Data items:
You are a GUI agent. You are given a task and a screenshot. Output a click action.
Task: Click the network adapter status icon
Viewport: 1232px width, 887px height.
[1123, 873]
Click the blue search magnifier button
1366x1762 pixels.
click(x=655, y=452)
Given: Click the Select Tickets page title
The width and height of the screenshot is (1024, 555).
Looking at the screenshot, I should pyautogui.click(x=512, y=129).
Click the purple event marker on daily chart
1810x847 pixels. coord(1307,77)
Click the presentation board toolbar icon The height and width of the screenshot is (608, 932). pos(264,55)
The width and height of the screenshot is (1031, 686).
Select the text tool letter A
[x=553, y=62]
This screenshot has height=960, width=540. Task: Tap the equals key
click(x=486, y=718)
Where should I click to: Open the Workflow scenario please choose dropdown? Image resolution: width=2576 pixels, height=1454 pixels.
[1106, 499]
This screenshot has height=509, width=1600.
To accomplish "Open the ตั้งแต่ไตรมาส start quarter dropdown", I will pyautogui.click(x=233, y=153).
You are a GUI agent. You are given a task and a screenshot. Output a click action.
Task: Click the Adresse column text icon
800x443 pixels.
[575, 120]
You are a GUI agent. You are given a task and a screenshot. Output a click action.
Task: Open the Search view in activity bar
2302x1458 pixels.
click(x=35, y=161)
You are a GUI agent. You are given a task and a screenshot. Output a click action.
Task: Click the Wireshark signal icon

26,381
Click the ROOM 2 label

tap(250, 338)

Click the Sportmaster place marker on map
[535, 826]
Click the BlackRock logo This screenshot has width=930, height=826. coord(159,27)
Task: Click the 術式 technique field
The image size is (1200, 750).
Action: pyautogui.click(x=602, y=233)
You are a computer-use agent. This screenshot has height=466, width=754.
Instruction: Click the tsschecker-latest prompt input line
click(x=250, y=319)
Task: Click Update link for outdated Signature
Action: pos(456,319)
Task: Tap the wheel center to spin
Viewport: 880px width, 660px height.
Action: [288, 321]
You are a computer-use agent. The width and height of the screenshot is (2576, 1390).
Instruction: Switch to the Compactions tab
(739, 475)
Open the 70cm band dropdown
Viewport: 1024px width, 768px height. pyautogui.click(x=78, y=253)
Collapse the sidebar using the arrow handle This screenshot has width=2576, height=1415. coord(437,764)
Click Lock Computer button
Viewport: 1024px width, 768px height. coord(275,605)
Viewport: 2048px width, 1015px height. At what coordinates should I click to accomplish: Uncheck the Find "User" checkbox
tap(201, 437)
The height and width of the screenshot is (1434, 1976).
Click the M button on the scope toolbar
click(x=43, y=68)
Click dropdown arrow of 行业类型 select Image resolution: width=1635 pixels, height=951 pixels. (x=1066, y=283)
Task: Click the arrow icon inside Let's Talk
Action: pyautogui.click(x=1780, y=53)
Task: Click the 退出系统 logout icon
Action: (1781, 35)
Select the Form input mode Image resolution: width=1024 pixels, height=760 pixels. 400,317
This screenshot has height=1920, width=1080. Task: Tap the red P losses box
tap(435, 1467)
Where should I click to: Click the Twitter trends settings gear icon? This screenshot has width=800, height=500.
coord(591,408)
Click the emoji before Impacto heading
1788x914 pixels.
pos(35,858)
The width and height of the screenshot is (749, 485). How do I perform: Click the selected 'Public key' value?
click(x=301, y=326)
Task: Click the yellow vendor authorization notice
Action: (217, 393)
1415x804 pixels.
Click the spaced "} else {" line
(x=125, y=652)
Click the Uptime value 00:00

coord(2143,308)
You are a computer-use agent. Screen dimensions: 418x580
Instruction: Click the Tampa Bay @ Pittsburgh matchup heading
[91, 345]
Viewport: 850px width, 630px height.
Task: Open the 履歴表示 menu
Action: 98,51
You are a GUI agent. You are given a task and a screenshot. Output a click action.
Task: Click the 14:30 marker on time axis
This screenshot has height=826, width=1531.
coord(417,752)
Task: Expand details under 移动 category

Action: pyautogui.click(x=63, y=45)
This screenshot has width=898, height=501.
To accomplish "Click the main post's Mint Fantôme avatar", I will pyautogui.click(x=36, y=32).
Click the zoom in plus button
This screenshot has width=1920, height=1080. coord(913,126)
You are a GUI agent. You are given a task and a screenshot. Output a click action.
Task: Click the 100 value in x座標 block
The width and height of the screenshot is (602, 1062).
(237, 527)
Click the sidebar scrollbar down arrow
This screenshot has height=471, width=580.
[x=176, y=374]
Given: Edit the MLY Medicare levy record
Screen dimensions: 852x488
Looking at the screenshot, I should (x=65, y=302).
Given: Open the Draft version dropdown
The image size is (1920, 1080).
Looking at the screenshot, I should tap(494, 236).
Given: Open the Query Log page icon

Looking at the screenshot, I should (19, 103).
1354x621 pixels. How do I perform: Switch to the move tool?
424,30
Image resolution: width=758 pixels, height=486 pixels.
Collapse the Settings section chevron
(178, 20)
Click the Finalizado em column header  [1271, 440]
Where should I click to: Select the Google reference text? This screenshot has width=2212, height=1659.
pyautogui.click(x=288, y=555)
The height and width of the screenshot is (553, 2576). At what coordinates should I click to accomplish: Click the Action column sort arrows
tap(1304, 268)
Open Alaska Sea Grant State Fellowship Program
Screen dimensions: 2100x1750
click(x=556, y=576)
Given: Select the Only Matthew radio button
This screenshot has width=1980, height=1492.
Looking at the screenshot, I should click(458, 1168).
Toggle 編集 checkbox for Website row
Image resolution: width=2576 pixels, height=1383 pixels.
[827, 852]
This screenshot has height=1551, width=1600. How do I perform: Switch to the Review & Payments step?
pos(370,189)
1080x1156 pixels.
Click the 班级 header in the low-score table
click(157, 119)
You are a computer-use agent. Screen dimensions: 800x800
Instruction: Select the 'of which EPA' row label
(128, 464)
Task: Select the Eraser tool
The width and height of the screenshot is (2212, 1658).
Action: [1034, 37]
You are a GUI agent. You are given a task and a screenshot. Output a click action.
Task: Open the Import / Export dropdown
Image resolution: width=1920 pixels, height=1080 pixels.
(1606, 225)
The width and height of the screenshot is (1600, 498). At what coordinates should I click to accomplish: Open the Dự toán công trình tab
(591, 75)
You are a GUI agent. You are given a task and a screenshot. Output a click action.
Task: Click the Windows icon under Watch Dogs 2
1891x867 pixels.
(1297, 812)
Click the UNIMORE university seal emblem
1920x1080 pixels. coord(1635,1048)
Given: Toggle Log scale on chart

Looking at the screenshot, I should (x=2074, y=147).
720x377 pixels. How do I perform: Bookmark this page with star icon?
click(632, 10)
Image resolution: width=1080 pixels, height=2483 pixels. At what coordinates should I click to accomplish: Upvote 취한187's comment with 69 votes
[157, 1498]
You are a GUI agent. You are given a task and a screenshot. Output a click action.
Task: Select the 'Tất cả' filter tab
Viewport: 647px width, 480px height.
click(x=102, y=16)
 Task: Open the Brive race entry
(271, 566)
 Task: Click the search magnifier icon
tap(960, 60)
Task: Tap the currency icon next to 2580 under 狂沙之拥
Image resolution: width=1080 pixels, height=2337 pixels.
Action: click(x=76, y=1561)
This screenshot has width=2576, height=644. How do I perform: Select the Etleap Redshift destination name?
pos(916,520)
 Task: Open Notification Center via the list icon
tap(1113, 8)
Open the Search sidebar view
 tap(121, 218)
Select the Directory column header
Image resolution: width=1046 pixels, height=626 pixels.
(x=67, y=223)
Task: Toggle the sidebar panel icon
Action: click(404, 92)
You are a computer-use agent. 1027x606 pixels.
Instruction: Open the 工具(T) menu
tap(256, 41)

What the task asks:
Rewrite the data items above with each "magnifier" changed to "magnifying glass", leaving everything else as it is.

Full response:
You are a GUI agent. You are given a task and a screenshot. Output a click action.
Task: Click the network adapter status icon
Viewport: 1232px width, 887px height.
[1123, 873]
Click the blue search magnifying glass button
1366x1762 pixels.
click(x=655, y=452)
Given: Click the Select Tickets page title
The width and height of the screenshot is (1024, 555).
Looking at the screenshot, I should pyautogui.click(x=512, y=129).
Click the purple event marker on daily chart
1810x847 pixels. coord(1307,77)
Click the presentation board toolbar icon The height and width of the screenshot is (608, 932). pos(264,55)
The width and height of the screenshot is (1031, 686).
Select the text tool letter A
[x=553, y=62]
This screenshot has height=960, width=540. Task: Tap the equals key
click(x=486, y=718)
Where should I click to: Open the Workflow scenario please choose dropdown? Image resolution: width=2576 pixels, height=1454 pixels.
[1106, 499]
This screenshot has height=509, width=1600.
To accomplish "Open the ตั้งแต่ไตรมาส start quarter dropdown", I will pyautogui.click(x=233, y=153).
You are a GUI agent. You are given a task and a screenshot. Output a click action.
Task: Click the Adresse column text icon
800x443 pixels.
[575, 120]
You are a GUI agent. You are given a task and a screenshot. Output a click action.
Task: Open the Search view in activity bar
2302x1458 pixels.
click(x=35, y=161)
You are a GUI agent. You are given a task and a screenshot. Output a click action.
Task: Click the Wireshark signal icon

26,381
Click the ROOM 2 label

tap(250, 338)

Click the Sportmaster place marker on map
[535, 826]
Click the BlackRock logo This screenshot has width=930, height=826. coord(159,27)
Task: Click the 術式 technique field
The image size is (1200, 750).
Action: pyautogui.click(x=602, y=233)
You are a computer-use agent. This screenshot has height=466, width=754.
Instruction: Click the tsschecker-latest prompt input line
click(x=250, y=319)
Task: Click Update link for outdated Signature
Action: pos(456,319)
Task: Tap the wheel center to spin
Viewport: 880px width, 660px height.
Action: [288, 321]
You are a computer-use agent. The width and height of the screenshot is (2576, 1390).
Instruction: Switch to the Compactions tab
(739, 475)
Open the 70cm band dropdown
Viewport: 1024px width, 768px height. pyautogui.click(x=78, y=253)
Collapse the sidebar using the arrow handle This screenshot has width=2576, height=1415. coord(437,764)
Click Lock Computer button
Viewport: 1024px width, 768px height. coord(275,605)
Viewport: 2048px width, 1015px height. At what coordinates should I click to accomplish: Uncheck the Find "User" checkbox
tap(201, 437)
The height and width of the screenshot is (1434, 1976).
Click the M button on the scope toolbar
click(x=43, y=68)
Click dropdown arrow of 行业类型 select Image resolution: width=1635 pixels, height=951 pixels. (x=1066, y=283)
Task: Click the arrow icon inside Let's Talk
Action: pyautogui.click(x=1780, y=53)
Task: Click the 退出系统 logout icon
Action: (1781, 35)
Select the Form input mode Image resolution: width=1024 pixels, height=760 pixels. 400,317
This screenshot has height=1920, width=1080. Task: Tap the red P losses box
tap(435, 1467)
Where should I click to: Click the Twitter trends settings gear icon? This screenshot has width=800, height=500.
coord(591,408)
Click the emoji before Impacto heading
1788x914 pixels.
pos(35,858)
The width and height of the screenshot is (749, 485). How do I perform: Click the selected 'Public key' value?
click(x=301, y=326)
Task: Click the yellow vendor authorization notice
Action: (217, 393)
1415x804 pixels.
Click the spaced "} else {" line
(x=125, y=652)
Click the Uptime value 00:00

coord(2143,308)
You are a computer-use agent. Screen dimensions: 418x580
Instruction: Click the Tampa Bay @ Pittsburgh matchup heading
[91, 345]
Viewport: 850px width, 630px height.
Task: Open the 履歴表示 menu
Action: 98,51
You are a GUI agent. You are given a task and a screenshot. Output a click action.
Task: Click the 14:30 marker on time axis
This screenshot has height=826, width=1531.
coord(417,752)
Task: Expand details under 移动 category

Action: pyautogui.click(x=63, y=45)
This screenshot has width=898, height=501.
To accomplish "Click the main post's Mint Fantôme avatar", I will pyautogui.click(x=36, y=32).
Click the zoom in plus button
This screenshot has width=1920, height=1080. coord(913,126)
You are a GUI agent. You are given a task and a screenshot. Output a click action.
Task: Click the 100 value in x座標 block
The width and height of the screenshot is (602, 1062).
(237, 527)
Click the sidebar scrollbar down arrow
This screenshot has height=471, width=580.
[x=176, y=374]
Given: Edit the MLY Medicare levy record
Screen dimensions: 852x488
Looking at the screenshot, I should (x=65, y=302).
Given: Open the Draft version dropdown
The image size is (1920, 1080).
Looking at the screenshot, I should tap(494, 236).
Given: Open the Query Log page icon

Looking at the screenshot, I should (19, 103).
1354x621 pixels. How do I perform: Switch to the move tool?
424,30
Image resolution: width=758 pixels, height=486 pixels.
Collapse the Settings section chevron
(178, 20)
Click the Finalizado em column header  [1271, 440]
Where should I click to: Select the Google reference text? This screenshot has width=2212, height=1659.
pyautogui.click(x=288, y=555)
The height and width of the screenshot is (553, 2576). At what coordinates should I click to accomplish: Click the Action column sort arrows
tap(1304, 268)
Open Alaska Sea Grant State Fellowship Program
Screen dimensions: 2100x1750
click(x=556, y=576)
Given: Select the Only Matthew radio button
This screenshot has width=1980, height=1492.
Looking at the screenshot, I should click(458, 1168).
Toggle 編集 checkbox for Website row
Image resolution: width=2576 pixels, height=1383 pixels.
[827, 852]
This screenshot has height=1551, width=1600. How do I perform: Switch to the Review & Payments step?
pos(370,189)
1080x1156 pixels.
Click the 班级 header in the low-score table
click(157, 119)
You are a computer-use agent. Screen dimensions: 800x800
Instruction: Select the 'of which EPA' row label
(128, 464)
Task: Select the Eraser tool
The width and height of the screenshot is (2212, 1658).
Action: [1034, 37]
You are a GUI agent. You are given a task and a screenshot. Output a click action.
Task: Open the Import / Export dropdown
Image resolution: width=1920 pixels, height=1080 pixels.
(1606, 225)
The width and height of the screenshot is (1600, 498). At what coordinates should I click to accomplish: Open the Dự toán công trình tab
(591, 75)
You are a GUI agent. You are given a task and a screenshot. Output a click action.
Task: Click the Windows icon under Watch Dogs 2
1891x867 pixels.
(1297, 812)
Click the UNIMORE university seal emblem
1920x1080 pixels. coord(1635,1048)
Given: Toggle Log scale on chart

Looking at the screenshot, I should (x=2074, y=147).
720x377 pixels. How do I perform: Bookmark this page with star icon?
click(632, 10)
Image resolution: width=1080 pixels, height=2483 pixels. At what coordinates should I click to accomplish: Upvote 취한187's comment with 69 votes
[157, 1498]
You are a GUI agent. You are given a task and a screenshot. Output a click action.
Task: Select the 'Tất cả' filter tab
Viewport: 647px width, 480px height.
click(x=102, y=16)
 Task: Open the Brive race entry
(271, 566)
 Task: Click the search magnifying glass icon
tap(960, 60)
Task: Tap the currency icon next to 2580 under 狂沙之拥
Image resolution: width=1080 pixels, height=2337 pixels.
Action: click(x=76, y=1561)
This screenshot has width=2576, height=644. How do I perform: Select the Etleap Redshift destination name?
pos(916,520)
 Task: Open Notification Center via the list icon
tap(1113, 8)
Open the Search sidebar view
 tap(121, 218)
Select the Directory column header
Image resolution: width=1046 pixels, height=626 pixels.
(x=67, y=223)
Task: Toggle the sidebar panel icon
Action: click(404, 92)
You are a computer-use agent. 1027x606 pixels.
Instruction: Open the 工具(T) menu
tap(256, 41)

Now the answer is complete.